Vermont Issues Health Advisory Following Report of Avian Influenza in Toronto

THIS IS AN EXERCISE: THIS IS NOT A REAL EVENT.


For Immediate Release: July 17, 2006
Media Contact: Communications Office
Vermont Department of Health
000-000-0000

BURLINGTON – The Vermont Department of Health issued a Health Advisory today to the state’s health care providers after a confirmed case of avian influenza (H5N1) was discovered in Toronto.

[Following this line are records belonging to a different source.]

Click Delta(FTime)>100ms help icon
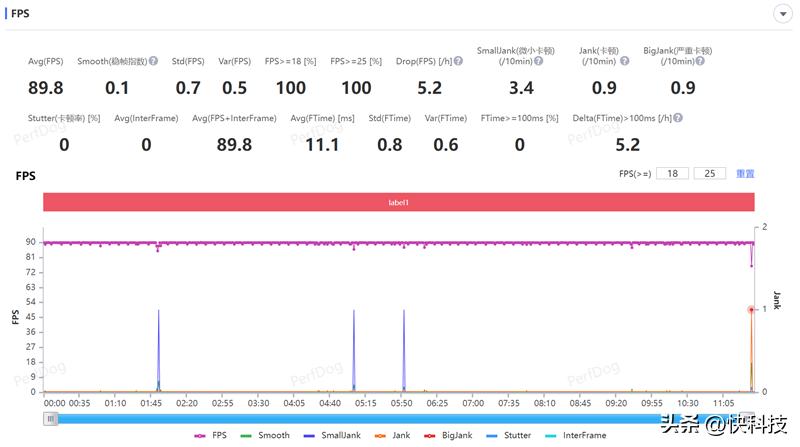800x447 pixels. [x=678, y=118]
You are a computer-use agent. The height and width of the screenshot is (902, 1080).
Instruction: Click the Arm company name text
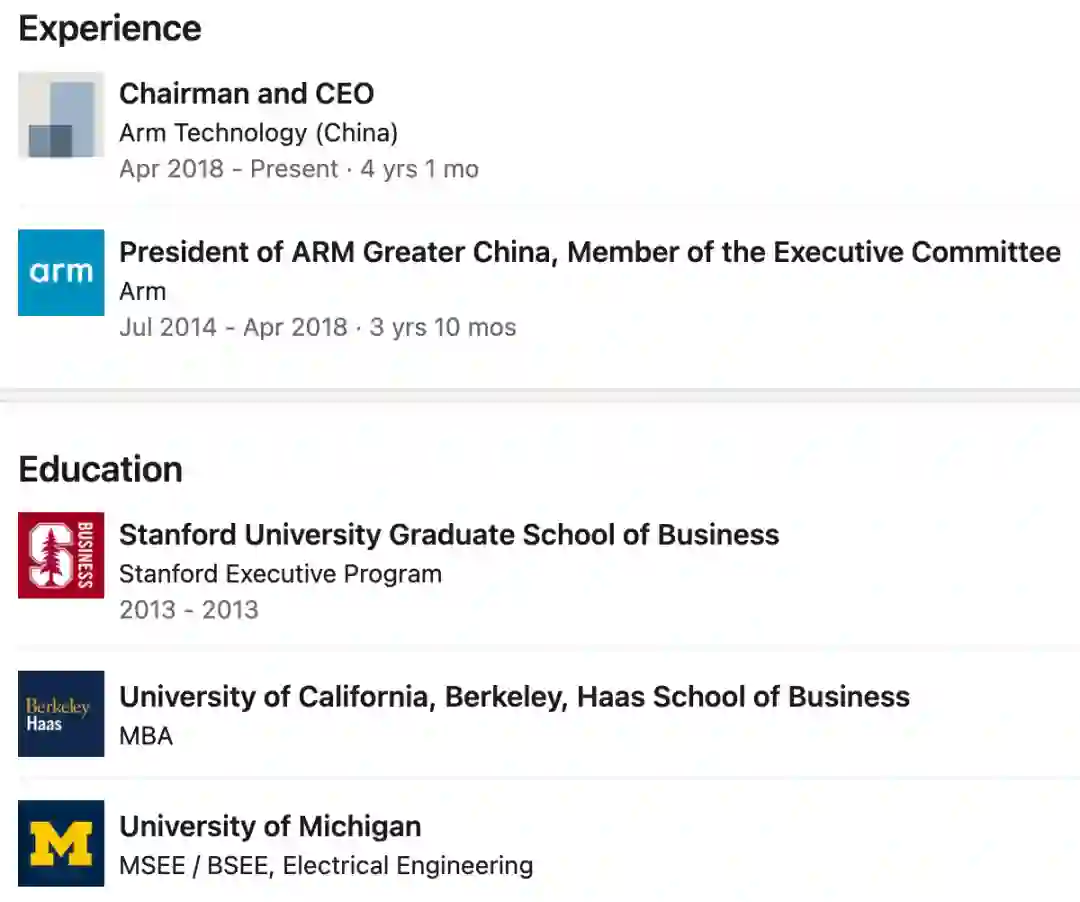(142, 291)
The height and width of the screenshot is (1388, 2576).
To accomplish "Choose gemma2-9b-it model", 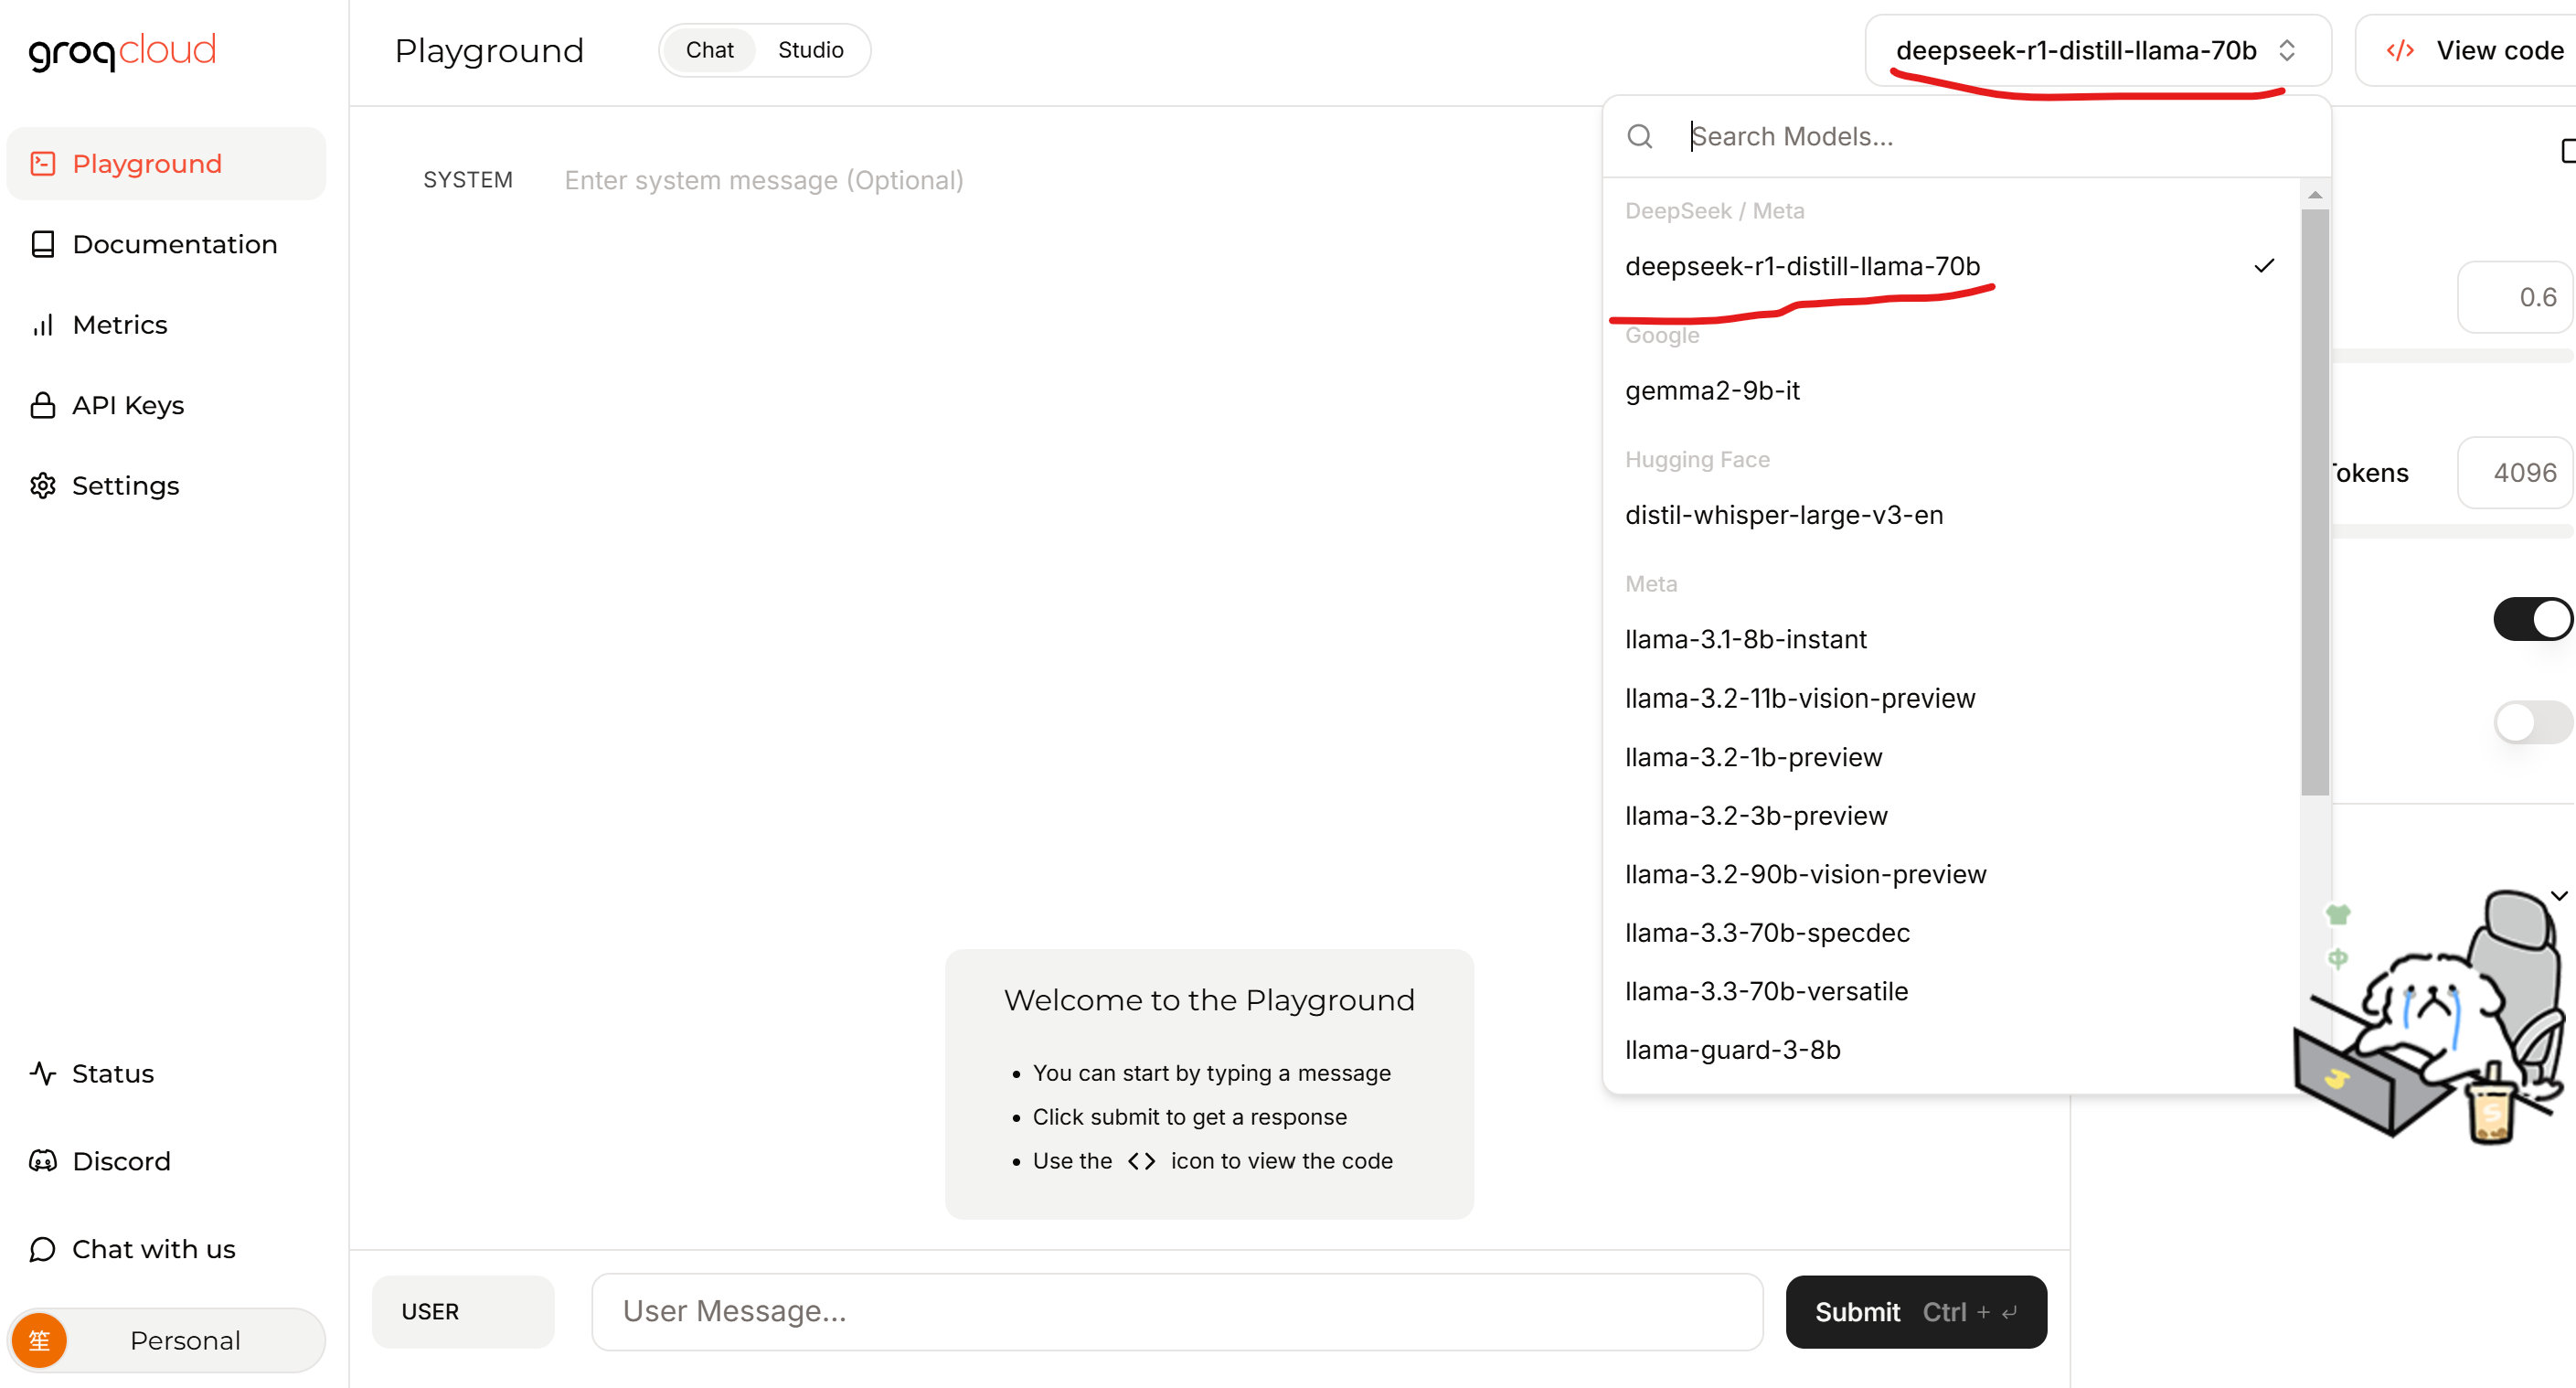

The Centers for Disease Control and Prevention (CDC) reported that a Toronto resident may have contracted the disease in Australia.

The Health Department has requested that Vermont’s health care providers heighten surveillance for persons with symptoms of influenza, and to notify the Health Department of people that seek treatment who have a recent travel history (less than 10 days) to Malaysia, Cambodia, Vietnam or Australia.

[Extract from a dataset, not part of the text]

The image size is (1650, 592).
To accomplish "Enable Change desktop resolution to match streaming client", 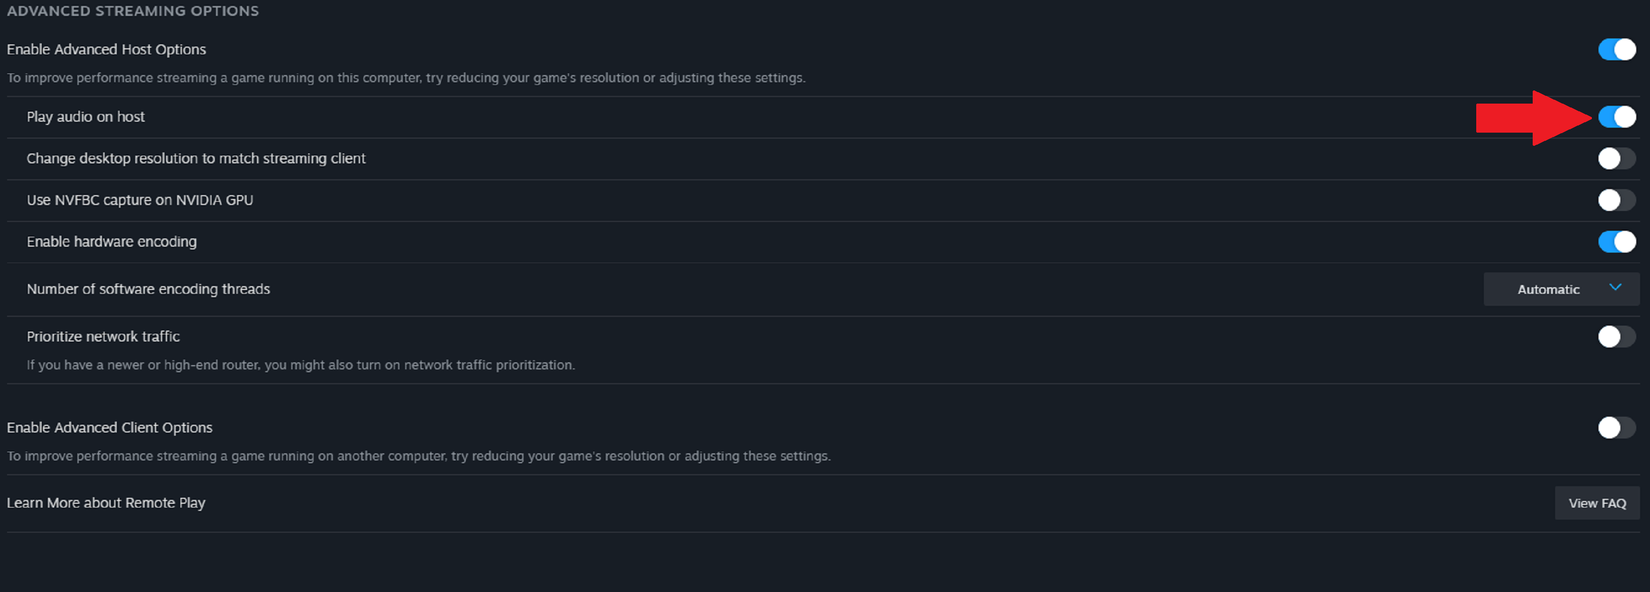I will coord(1616,158).
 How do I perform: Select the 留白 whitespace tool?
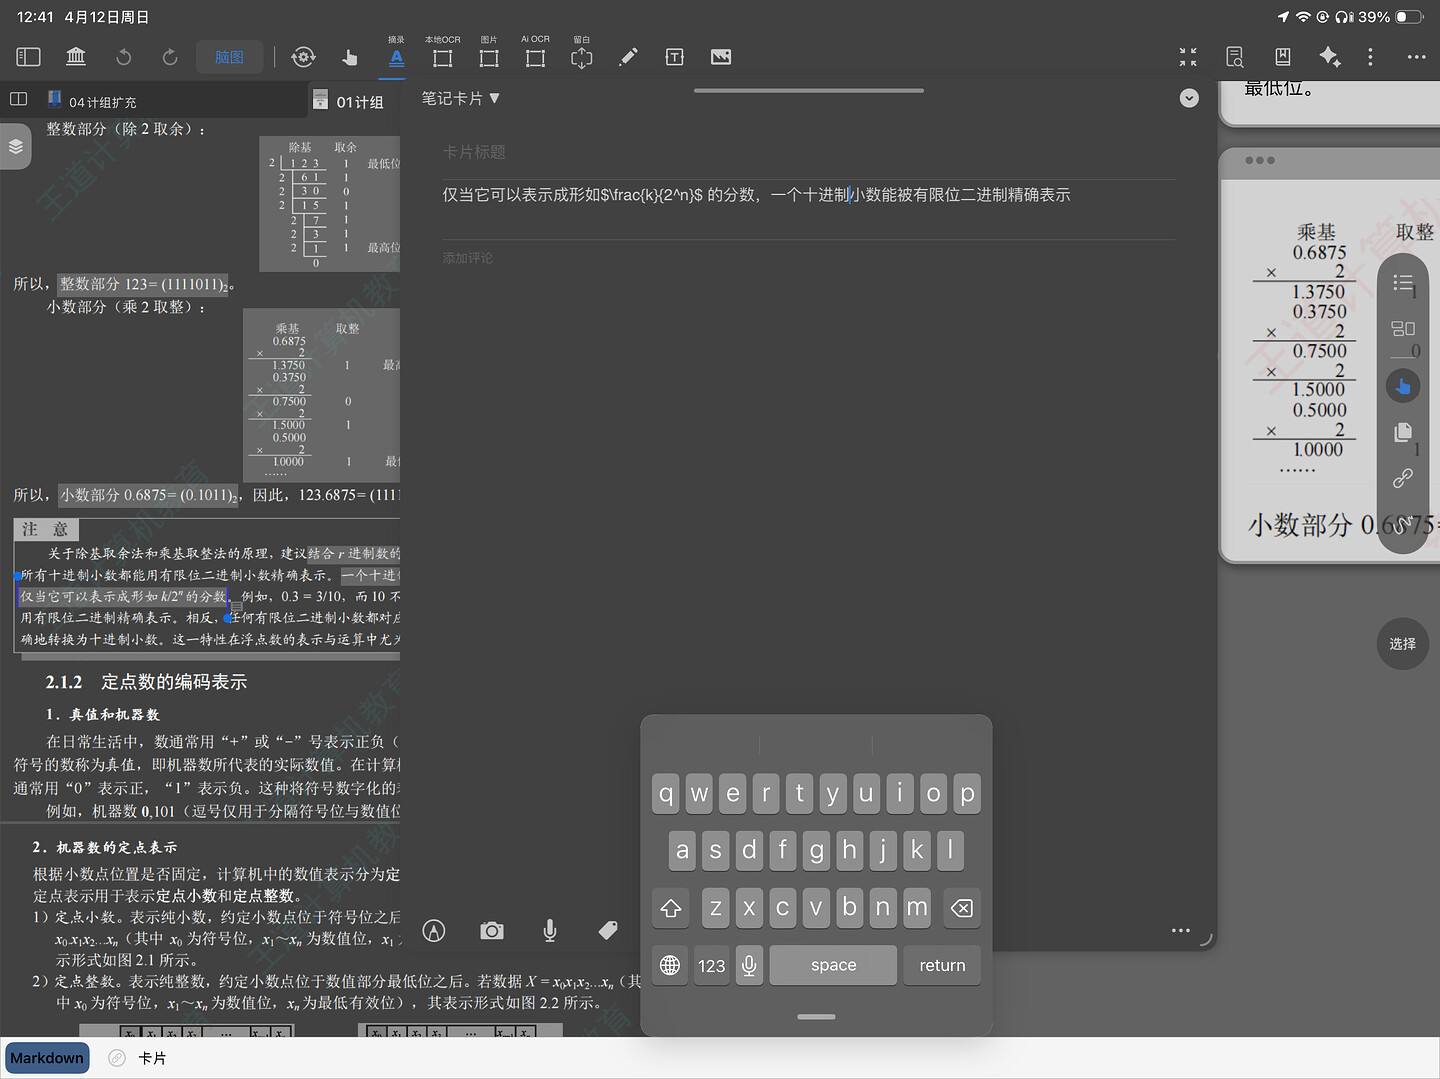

Travelers returning from effected countries who develop fever with a cough or sore throat within 10 days of returning should contact your physician for evaluation. Ill individuals seeking care should call their doctor's office or the emergency department before presenting for care so the proper disease control measures can take place.

The CDC is not recommending that people avoid travel to Canada, but continues to advise people against non-essential travel to countries experiencing H5N1 outbreaks.

“Vermont will take every precaution as the state responds to the first confirmed case of H5N1 in North America,” said Dave Cote, Acting Commissioner of the Vermont Department of Health. “Presently, there is only one confirmed case in Toronto, and we are in close contact with Canadian health officials. The State of Vermont has a plan in place to respond to the current situation and we will keep Vermonters fully informed.”

Vermont health care providers have been advised to look for people who have a temperature greater than 100.4 degrees with a cough or sore throat, or acute respiratory distress.

Limited transmission person-to-person transmission of H5N1 has been confirmed by the World Health Organization (WHO) since January 2006 in Indonesia, and cases continue to occur in Southeast Asia.

Since July of 2006 when human-to-human transmission was confirmed in Southeast Asia, the United States has been on alert for pandemic influenza.

A new strain of H5N1 first emerged in 1997, and has caused outbreaks among domestic poultry in wild migratory birds in several Asian, European and African countries.